The bottom line is you connect your client directly to high-performance compute for instant model results.

1. Subscribe to the SambaNova (AI Inference) MCP Server and input your API key.
2. Your AI agent calls one of the defined tools (e.g., `create_chat_completion`) with specific parameters.
3. The server uses SambaNova's SN40L chips to process the request and sends back the result, whether it’s text, a vector, or structured data.

## Frequently Asked Questions

**How does create_chat_completion differ from a standard API call?**
It runs inference on SambaNova's specialized SN40L chips, giving you much higher tokens-per-second speeds. This means less waiting time and better performance for large models like Llama 3.

**Which tool should I use if my goal is Retrieval-Augmented Generation (RAG)?**
You need both `create_embedding` and `create_chat_completion`. First, use `create_embedding` to turn your documents into vectors. Then, pass the retrieved context via `create_chat_completion` for the final answer.

**Can I use create_response even if I don't need JSON?**
No. The whole point of `create_response` is to enforce structure. It forces type safety, which means you get reliable, structured data—that’s what it does best.

**Is this server compatible with my existing Python agent setup?**
Yes. The tools are designed to be called by any MCP-compatible client (Claude, Cursor, etc.), meaning you can integrate the functions into your existing Python or JavaScript agents.

**How do I authenticate when using create_chat_completion?**
You use your SambaNova Cloud API Key for authentication. Your AI client passes this key as a secure header, giving you direct access to run the high-performance models. This keeps your connection isolated and authenticated.

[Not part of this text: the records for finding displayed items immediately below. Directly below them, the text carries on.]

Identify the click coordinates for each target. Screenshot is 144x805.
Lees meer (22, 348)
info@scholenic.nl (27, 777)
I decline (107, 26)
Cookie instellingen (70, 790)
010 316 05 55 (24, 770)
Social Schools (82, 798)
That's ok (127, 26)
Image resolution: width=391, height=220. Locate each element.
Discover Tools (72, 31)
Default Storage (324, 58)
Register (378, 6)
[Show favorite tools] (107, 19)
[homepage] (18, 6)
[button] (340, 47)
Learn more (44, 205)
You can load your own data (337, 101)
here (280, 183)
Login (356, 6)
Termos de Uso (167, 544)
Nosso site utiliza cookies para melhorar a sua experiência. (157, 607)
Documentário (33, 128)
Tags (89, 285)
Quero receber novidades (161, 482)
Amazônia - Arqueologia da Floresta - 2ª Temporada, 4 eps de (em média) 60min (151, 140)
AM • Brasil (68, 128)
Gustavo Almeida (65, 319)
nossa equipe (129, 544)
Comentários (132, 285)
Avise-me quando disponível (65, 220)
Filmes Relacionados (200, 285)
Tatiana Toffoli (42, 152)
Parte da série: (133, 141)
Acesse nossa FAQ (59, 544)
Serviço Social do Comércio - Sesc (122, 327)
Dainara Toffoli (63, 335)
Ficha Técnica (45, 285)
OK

**What is the maximum input text size when calling create_embedding?**
The embedding tool accepts up to a specified token limit per request, which varies by model (e.g., E5-Mistral-7B-Instruct). Always check the documentation for that specific model's exact token count before sending data.

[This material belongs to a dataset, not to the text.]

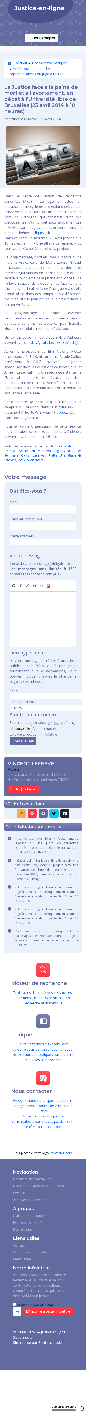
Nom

**Does using create_chat_completion have strict rate limits?**
SambaNova’s infrastructure is designed to maintain low latency and high throughput under heavy load. While standard API usage limits apply, the SN40L chips minimize bottlenecks when running complex inference jobs.

**What happens if I call create_response with incorrect data types?**
The system handles type validation errors by returning a specific HTTP status code and an error message. Your agent can catch this failure and correct the input payload before retrying the structured output request.

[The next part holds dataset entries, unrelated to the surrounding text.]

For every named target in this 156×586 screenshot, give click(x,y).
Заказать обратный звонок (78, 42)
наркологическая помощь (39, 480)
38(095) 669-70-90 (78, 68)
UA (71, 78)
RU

**Which models are available for chat completions?**
You can use `create_chat_completion` with models like Meta-Llama-3.3-70B-Instruct, DeepSeek-V3.1, and MiniMax-M2.5 for high-speed text generation.

**Can I generate embeddings for my RAG pipeline?**
Yes! Use the `create_embedding` tool with models like E5-Mistral-7B-Instruct to create vectorized representations of your text data.

**What is the difference between create_chat_completion and create_response?**
`create_chat_completion` follows the standard OpenAI chat format, while `create_response` is a stateless API designed specifically for agentic workflows, returning typed output items.